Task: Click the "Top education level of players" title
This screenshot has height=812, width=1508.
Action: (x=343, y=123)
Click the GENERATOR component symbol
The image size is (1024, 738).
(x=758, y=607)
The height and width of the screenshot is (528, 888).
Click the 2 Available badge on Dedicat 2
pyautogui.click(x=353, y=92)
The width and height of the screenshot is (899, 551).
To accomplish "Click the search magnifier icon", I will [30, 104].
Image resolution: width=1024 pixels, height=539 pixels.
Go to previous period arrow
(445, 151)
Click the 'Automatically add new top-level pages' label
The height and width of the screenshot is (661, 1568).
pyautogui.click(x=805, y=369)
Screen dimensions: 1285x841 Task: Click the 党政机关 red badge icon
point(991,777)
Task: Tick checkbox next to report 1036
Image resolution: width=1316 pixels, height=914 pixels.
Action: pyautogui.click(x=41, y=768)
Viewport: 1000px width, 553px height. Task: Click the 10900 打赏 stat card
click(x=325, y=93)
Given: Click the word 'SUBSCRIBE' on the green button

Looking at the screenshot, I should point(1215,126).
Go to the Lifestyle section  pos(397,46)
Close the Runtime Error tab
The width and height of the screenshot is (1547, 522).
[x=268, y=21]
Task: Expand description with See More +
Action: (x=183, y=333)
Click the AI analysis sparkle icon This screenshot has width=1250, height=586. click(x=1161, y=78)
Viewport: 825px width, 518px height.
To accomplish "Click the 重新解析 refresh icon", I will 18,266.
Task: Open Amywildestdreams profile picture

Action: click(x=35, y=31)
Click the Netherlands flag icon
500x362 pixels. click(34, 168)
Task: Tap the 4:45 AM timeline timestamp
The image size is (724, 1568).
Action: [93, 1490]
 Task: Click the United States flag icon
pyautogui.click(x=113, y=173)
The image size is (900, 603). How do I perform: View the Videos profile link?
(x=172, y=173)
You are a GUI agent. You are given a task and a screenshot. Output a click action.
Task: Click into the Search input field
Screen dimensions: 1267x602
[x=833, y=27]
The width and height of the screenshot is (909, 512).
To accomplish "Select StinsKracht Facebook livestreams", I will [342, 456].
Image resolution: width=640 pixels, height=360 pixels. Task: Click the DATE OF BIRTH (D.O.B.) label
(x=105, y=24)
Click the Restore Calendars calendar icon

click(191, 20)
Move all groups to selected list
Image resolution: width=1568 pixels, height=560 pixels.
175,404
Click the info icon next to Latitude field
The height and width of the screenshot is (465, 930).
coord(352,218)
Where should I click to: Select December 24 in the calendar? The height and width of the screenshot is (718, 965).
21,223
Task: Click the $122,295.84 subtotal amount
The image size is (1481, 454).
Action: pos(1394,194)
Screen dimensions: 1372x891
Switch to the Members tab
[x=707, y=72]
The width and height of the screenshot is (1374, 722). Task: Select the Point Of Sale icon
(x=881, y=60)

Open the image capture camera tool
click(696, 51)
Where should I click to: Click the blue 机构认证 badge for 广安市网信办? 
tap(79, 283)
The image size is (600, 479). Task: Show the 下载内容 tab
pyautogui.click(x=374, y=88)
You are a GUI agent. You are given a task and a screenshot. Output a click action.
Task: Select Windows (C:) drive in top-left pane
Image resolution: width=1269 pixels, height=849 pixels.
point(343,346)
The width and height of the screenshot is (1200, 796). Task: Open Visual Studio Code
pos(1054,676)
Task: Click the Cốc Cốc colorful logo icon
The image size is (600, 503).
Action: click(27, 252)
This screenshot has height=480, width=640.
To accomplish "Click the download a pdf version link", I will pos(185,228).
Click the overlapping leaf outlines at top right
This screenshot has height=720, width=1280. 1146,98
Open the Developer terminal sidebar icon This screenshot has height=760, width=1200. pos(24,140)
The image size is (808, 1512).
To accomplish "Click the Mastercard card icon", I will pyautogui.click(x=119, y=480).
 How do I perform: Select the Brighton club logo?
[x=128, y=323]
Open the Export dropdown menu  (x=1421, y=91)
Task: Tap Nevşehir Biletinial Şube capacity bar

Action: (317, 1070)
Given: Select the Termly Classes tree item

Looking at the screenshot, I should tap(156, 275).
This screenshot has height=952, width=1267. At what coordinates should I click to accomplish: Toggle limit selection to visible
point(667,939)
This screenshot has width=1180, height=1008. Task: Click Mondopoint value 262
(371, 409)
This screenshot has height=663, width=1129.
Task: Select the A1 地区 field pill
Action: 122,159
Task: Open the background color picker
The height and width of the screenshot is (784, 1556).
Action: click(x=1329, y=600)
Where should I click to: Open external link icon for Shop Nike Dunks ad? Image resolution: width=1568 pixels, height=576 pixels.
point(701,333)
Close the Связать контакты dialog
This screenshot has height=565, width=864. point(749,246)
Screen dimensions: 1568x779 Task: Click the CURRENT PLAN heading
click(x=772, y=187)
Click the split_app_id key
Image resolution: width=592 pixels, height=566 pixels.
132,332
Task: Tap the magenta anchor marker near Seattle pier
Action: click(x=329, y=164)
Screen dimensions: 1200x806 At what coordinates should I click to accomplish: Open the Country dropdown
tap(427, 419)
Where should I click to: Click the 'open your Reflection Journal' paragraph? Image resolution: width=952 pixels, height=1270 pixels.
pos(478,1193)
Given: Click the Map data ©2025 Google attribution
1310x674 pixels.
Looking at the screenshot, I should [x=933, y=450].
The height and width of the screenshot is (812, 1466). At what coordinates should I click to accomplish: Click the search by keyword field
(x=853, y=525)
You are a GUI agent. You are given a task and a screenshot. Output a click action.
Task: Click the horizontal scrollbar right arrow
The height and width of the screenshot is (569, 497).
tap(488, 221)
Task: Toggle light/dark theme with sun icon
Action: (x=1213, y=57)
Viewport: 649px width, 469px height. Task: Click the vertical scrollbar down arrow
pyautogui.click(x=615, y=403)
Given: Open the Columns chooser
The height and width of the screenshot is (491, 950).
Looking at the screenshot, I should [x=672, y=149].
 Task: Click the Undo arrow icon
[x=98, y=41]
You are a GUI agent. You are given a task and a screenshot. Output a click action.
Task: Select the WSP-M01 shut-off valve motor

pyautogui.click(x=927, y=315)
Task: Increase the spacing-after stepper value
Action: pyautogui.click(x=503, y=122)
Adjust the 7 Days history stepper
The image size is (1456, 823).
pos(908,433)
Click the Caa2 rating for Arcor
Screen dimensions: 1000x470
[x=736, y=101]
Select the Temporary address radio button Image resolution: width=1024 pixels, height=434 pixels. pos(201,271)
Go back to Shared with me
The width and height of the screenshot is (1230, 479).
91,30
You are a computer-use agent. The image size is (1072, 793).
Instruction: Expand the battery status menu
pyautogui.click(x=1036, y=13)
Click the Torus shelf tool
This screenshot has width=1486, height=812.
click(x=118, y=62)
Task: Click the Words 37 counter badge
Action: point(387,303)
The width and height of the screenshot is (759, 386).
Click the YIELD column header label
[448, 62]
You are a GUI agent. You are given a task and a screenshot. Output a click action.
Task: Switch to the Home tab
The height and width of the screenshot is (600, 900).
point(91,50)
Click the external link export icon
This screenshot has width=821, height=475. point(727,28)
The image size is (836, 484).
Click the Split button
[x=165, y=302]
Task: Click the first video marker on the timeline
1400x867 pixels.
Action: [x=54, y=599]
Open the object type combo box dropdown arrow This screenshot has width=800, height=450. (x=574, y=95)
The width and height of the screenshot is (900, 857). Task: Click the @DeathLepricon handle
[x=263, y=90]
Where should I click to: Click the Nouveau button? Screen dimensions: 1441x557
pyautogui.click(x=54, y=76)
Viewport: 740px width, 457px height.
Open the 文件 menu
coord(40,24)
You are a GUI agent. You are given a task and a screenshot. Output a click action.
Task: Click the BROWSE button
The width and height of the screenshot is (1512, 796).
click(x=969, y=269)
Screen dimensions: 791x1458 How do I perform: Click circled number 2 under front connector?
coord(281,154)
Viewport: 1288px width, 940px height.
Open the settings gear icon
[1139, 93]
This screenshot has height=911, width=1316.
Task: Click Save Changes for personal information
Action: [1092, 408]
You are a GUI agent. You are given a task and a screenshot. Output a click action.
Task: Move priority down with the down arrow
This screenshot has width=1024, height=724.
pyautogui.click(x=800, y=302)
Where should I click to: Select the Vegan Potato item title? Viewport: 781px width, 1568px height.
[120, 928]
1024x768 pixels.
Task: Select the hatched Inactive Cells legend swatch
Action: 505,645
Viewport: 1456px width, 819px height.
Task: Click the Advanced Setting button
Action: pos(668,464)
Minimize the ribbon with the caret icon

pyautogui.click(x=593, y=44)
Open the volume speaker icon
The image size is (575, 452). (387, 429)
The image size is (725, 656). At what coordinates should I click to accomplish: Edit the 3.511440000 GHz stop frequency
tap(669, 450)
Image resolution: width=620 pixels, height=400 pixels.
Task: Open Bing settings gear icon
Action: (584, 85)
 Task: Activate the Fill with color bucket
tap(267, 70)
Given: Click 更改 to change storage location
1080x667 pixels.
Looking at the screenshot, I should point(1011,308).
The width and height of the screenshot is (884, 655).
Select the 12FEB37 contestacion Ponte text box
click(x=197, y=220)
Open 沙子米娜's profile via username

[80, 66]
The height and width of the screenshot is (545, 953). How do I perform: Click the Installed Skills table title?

*****

■ **Assigned task**
Only the lines above starting at the one containing "Screen dimensions: 1568x779" and ending at the one containing "The width and height of the screenshot is (759, 386).", both included, are to be returned, exactly as they read.

■ **Result for this exercise**
Screen dimensions: 1568x779 Task: Click the CURRENT PLAN heading
click(x=772, y=187)
Click the split_app_id key
Image resolution: width=592 pixels, height=566 pixels.
132,332
Task: Tap the magenta anchor marker near Seattle pier
Action: click(x=329, y=164)
Screen dimensions: 1200x806 At what coordinates should I click to accomplish: Open the Country dropdown
tap(427, 419)
Where should I click to: Click the 'open your Reflection Journal' paragraph? Image resolution: width=952 pixels, height=1270 pixels.
pos(478,1193)
Given: Click the Map data ©2025 Google attribution
1310x674 pixels.
Looking at the screenshot, I should [x=933, y=450].
The height and width of the screenshot is (812, 1466). At what coordinates should I click to accomplish: Click the search by keyword field
(x=853, y=525)
You are a GUI agent. You are given a task and a screenshot. Output a click action.
Task: Click the horizontal scrollbar right arrow
The height and width of the screenshot is (569, 497).
tap(488, 221)
Task: Toggle light/dark theme with sun icon
Action: (x=1213, y=57)
Viewport: 649px width, 469px height. Task: Click the vertical scrollbar down arrow
pyautogui.click(x=615, y=403)
Given: Open the Columns chooser
The height and width of the screenshot is (491, 950).
Looking at the screenshot, I should [x=672, y=149].
 Task: Click the Undo arrow icon
[x=98, y=41]
You are a GUI agent. You are given a task and a screenshot. Output a click action.
Task: Select the WSP-M01 shut-off valve motor

pyautogui.click(x=927, y=315)
Task: Increase the spacing-after stepper value
Action: pyautogui.click(x=503, y=122)
Adjust the 7 Days history stepper
The image size is (1456, 823).
pos(908,433)
Click the Caa2 rating for Arcor
Screen dimensions: 1000x470
[x=736, y=101]
Select the Temporary address radio button Image resolution: width=1024 pixels, height=434 pixels. pos(201,271)
Go back to Shared with me
The width and height of the screenshot is (1230, 479).
91,30
You are a computer-use agent. The image size is (1072, 793).
Instruction: Expand the battery status menu
pyautogui.click(x=1036, y=13)
Click the Torus shelf tool
This screenshot has width=1486, height=812.
click(x=118, y=62)
Task: Click the Words 37 counter badge
Action: point(387,303)
The width and height of the screenshot is (759, 386).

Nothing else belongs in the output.